É fome, desigualdade social, racismo, LGBTfobia, machismo, sexismo, violência doméstica, xenofobia, falta de empatia, tantas mazelas. Quando paramos para pensar no século que nos encontramos, no tanto que já passamos e não aprendemos nada, dá uma angústia, uma sensação de impotência e desestímulo.
Guerras, conflitos territoriais, cada vez mais acirrados, geram a migração de pessoas para que saiam das suas realidade infames em que, ao estarem dormindo, podem nem acordar por uma bomba ter caído na sua casa, por exemplo. Pessoas passando fome, violências diversas. Isso não é contexto de 2ª Guerra Mundial, é 2018, ao vivo e a cores.
Para mim, o nosso lar é o mundo. Os homens criaram fronteiras, as propriedades privadas etc, mas eu ainda tenho o direito de caminhar pela minha casa, o planeta terra. Apesar disso, a mesquinhez se faz maior que a compaixão, e levantam muros, atiram, matam.
Uns com tanto, outros com tão pouco. Como diziam ‘As meninas’ em 1999, o mais rico fica cada vez mais rico e o pobre cada vez mais pobre. Livros, músicas parecem ser atemporais em um mundo que se mostra cíclico. Infelizmente.
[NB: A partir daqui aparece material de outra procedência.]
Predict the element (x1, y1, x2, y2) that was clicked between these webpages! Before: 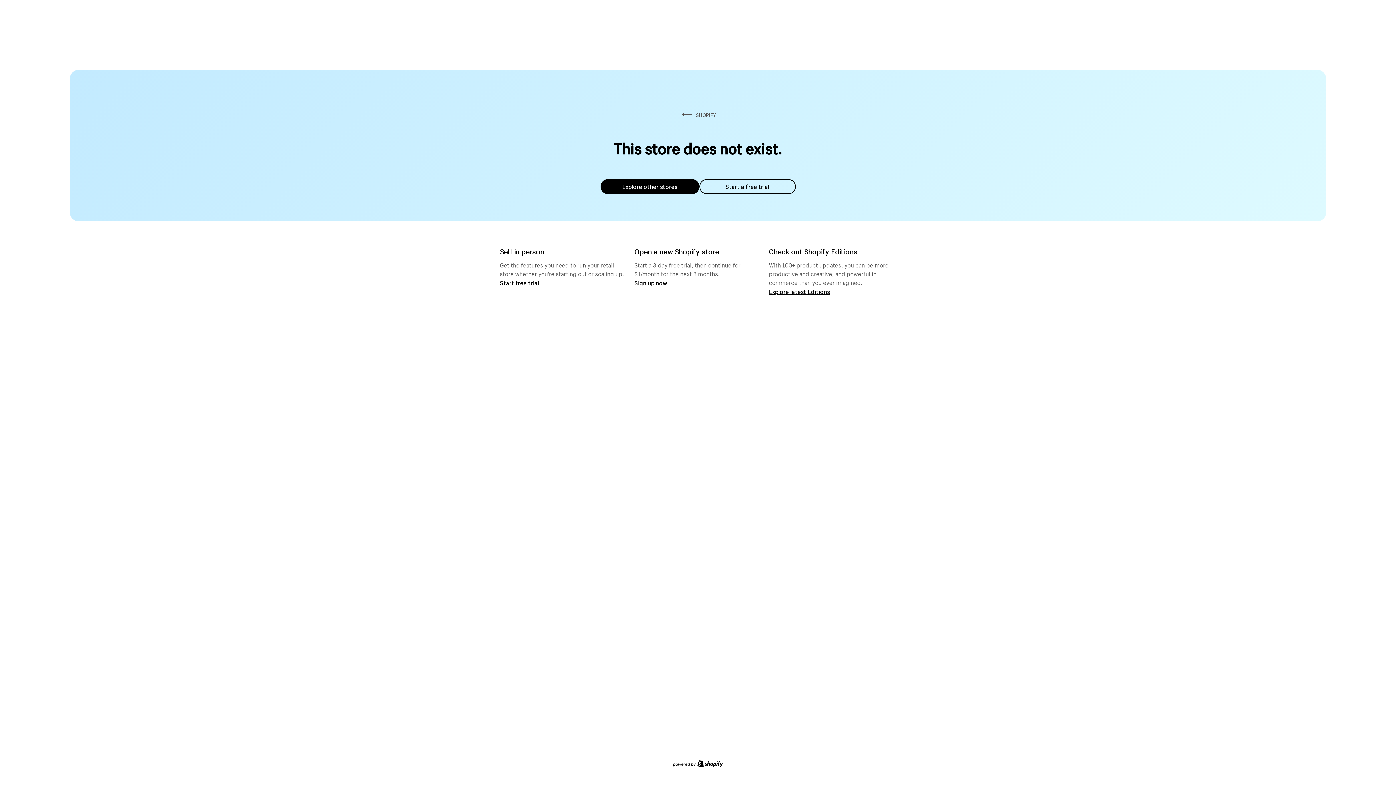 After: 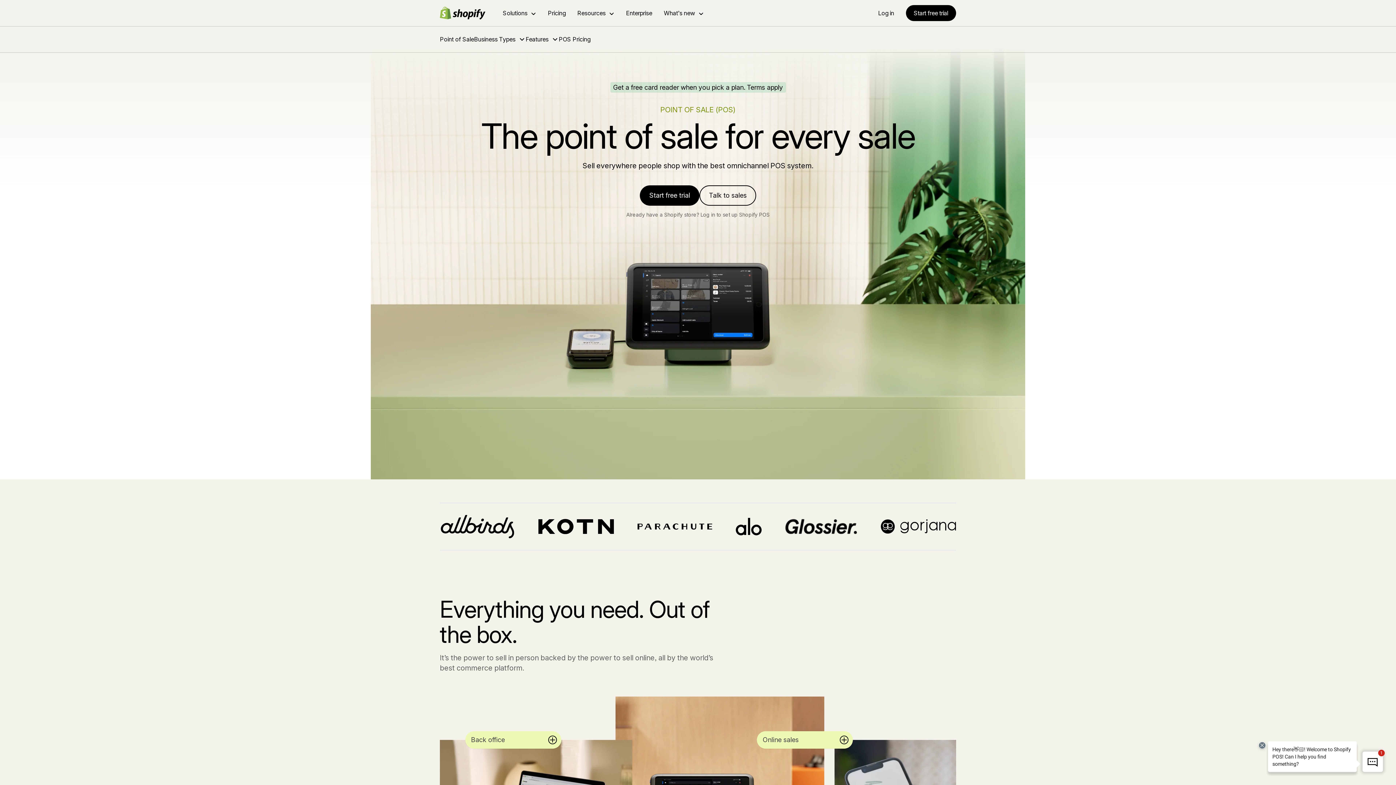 Action: label: Start free trial bbox: (500, 279, 539, 286)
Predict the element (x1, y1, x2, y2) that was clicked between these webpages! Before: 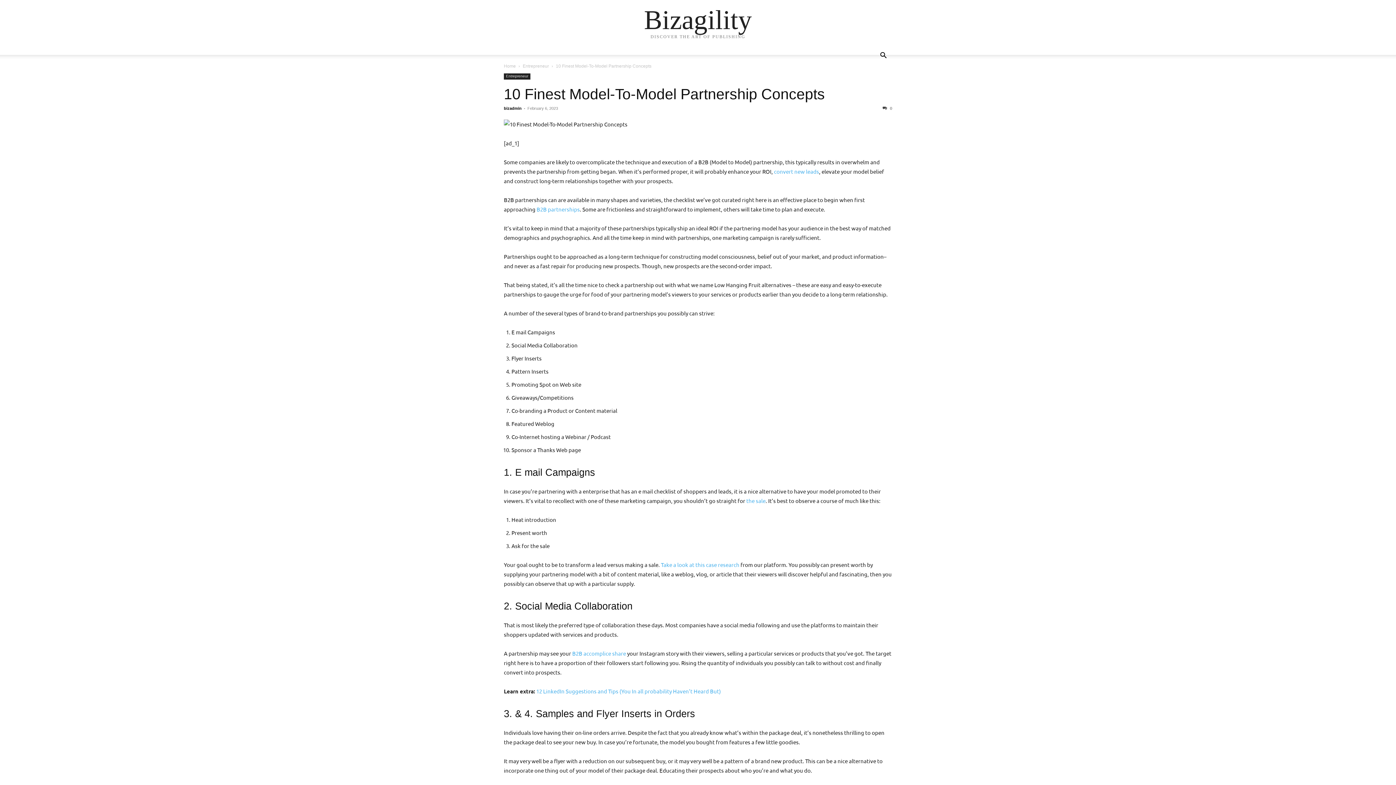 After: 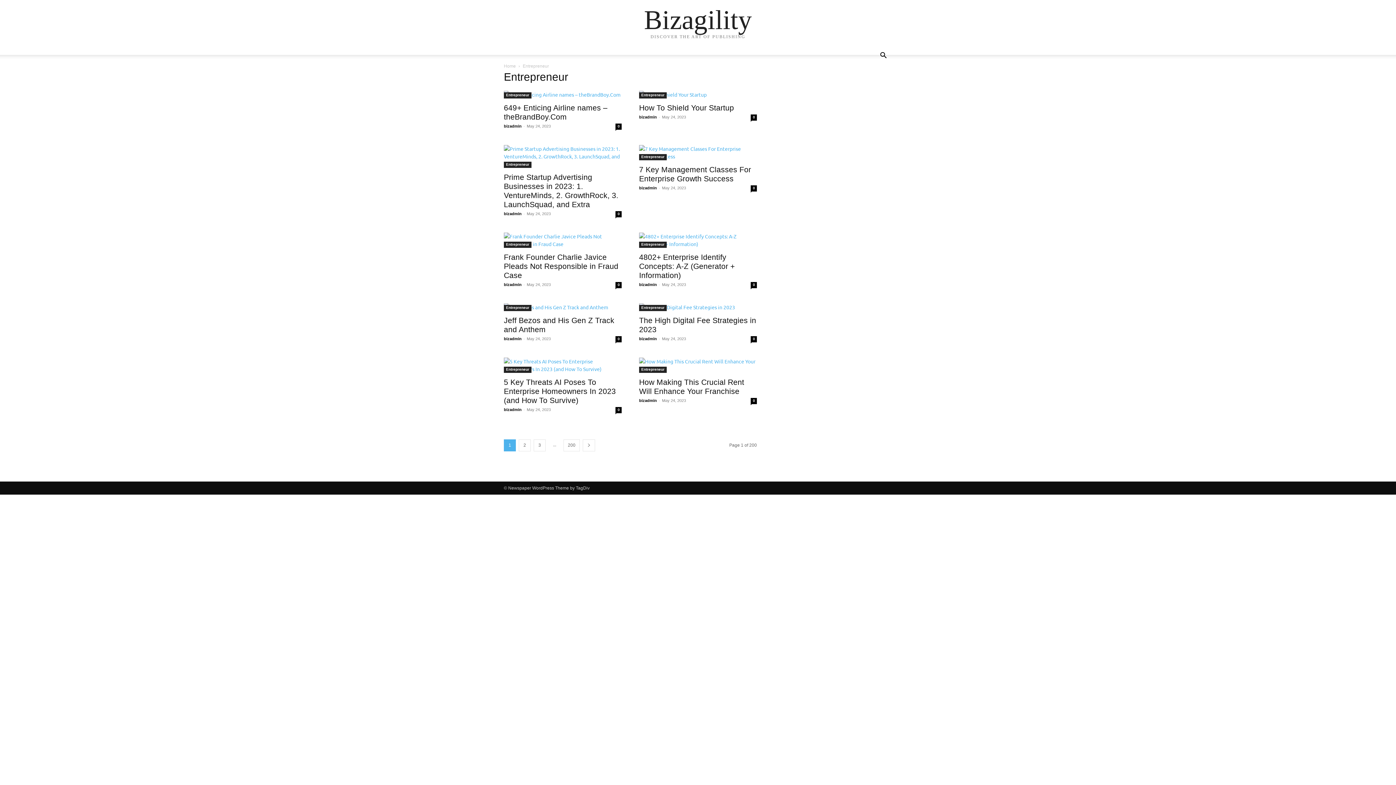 Action: label: Entrepreneur bbox: (504, 73, 530, 79)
Índios perdendo suas terras que sempre foram suas; candidato a presidência dizendo que, caso fosse eleito, não restaria 1 cm de terra para os indígenas, se referindo a negros como arrobas, dizendo que preferia um filho morto a gay, que ter vizinho gay desvaloriza imóvel, que sua filha foi uma fraquejada, que nordestino é freio de mão puxado; presidente de um dos países mais poderosos, ou o mais, ameaçando atirar em hondurenhos que estão querendo chegar aos EUA pela situação precária em que vivem; frentes de extrema direita ganhando maior popularidade na Europa; agora é normal exaltar torturador. É, o mundo está andando de macha ré e vai ser tarde demais quando darem a devida importância.
Pessoas que não tinham voz, ou melhor, pessoas desumanas, estão se sentindo mais confortáveis em se expressarem. Está havendo um revisionismo histórico absurdo, coisas como: Mandela é terrorista, Zumbi é terrorista, Nazismo era de esquerda, e por aí vai. Parece que enlouqueceram, não é possível. Fizeram uma lavagem cerebral? A única explicação.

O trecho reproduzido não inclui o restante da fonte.